D’après la littérature, la dose létale minimale estimée se situe autour de 100-150 mg/kg pour le chat et 600-1.000 mg/kg pour le chien. Exprimé en quantité d’appât à 4% de substance active, cela équivaut à 75 g pour un chien de 5 kg ou 10 à 15 g pour un chat de 4 kg,
Des symptômes peuvent survenir à des doses beaucoup plus basses.   
L’absorption est rapide. La demi-vie du chloralose serait de 1 à 2 jours chez le chien et 3 à 5 jours chez le chat. L’élimination se fait essentiellement par voie urinaire après glucuronoconjugaison dans le foie. Cela explique la plus grande sensibilité du chat, déficient en glucuronoconjugaison, à la toxicité du chloralose.

Symptomes

L’alpha-chloralose est à la fois un stimulant et un dépresseur du système nerveux central.
Les symptômes surviennent en général  une à 2 heures après l’ingestion mais peuvent apparaître après 15 minutes et durent 12 à 36 heures.

Les premiers symptômes sont: 

  • Ataxie
  • Vertiges
  • Tremor
  • Hypersalivation
  • Hyperesthésie (hyperréactivité au bruit et au toucher) allant de pair avec une perte de la sensibilité à la douleur et un comportement agressif.    

Ces premiers symptômes peuvent évoluer vers des myoclonies, des convulsions, un coma et une dépression respiratoire.

Des troubles de la thermorégulation, hypothermie ou hyperthermie, sont une particularité de l’intoxication chez l’animal. Chez le chat, l’hypothermie est souvent présente et complique le traitement. L’hyperthermie peut être la conséquence de convulsions répétées.

Traitement 

En cas de prise récente (moins d’une heure) vomissements provoqués et administration de charbon peuvent être envisagés. 

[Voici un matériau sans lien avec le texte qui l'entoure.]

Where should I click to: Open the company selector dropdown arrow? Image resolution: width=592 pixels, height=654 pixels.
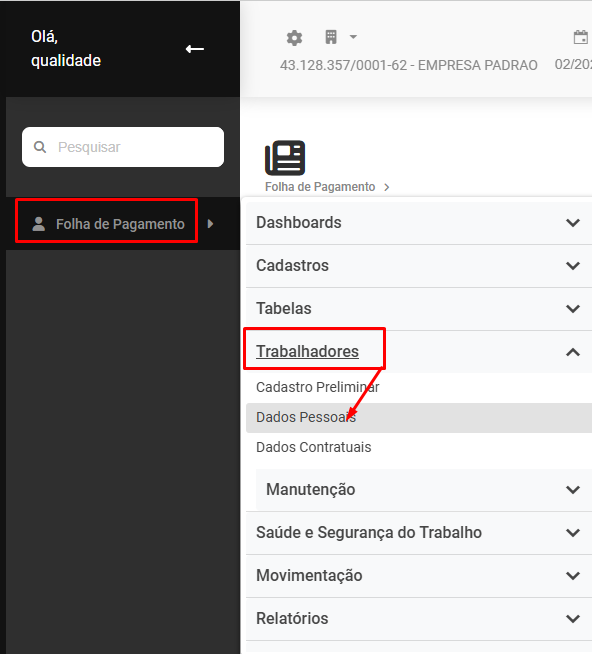coord(353,37)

Il n’y a pas d’antidote spécifique, le traitement de l’intoxication est purement symptomatique. Les convulsions répondent parfois aux benzodiazépines. L’utilisation de barbituriques peut être nécessaire.
Il est important de surveiller la température corporelle et de garder l‘animal au calme, à l’abri de toute stimulation.

Références:

  • Chloralose. In: IBM Micromedex® POISINDEX® (electronic version). Truven Health Analytics, Greenwood Village, Colorado, USA. Available at: http://www.micromedexsolutions.com/ (cited: 11/14/2018).
  • Campbell A. and Chapman M., Handbook of Poisoning in Dogs and Cats. 2000.
  • Lorgue G., Lechenet J. et Rivière A., Précis de Toxicologie clinique vétérinaire, 1987.
  • Peterson M.E. and Talcott P.A., Small Animal Toxicology, 2006.
  • Segev G., Yas-Natan E., Shlosberg A., Aroch I., Alpha-chloralose poisoning in dogs and cats: A retrospective study of 33 canine and 13 feline confirmed cases. The Veterinary Journal, 2006;172; 109-113.
  • Lees P.et al. Pharmacology and toxicology of alpha chloralose : a review. The Veterinary Record, 1972;91;330-333.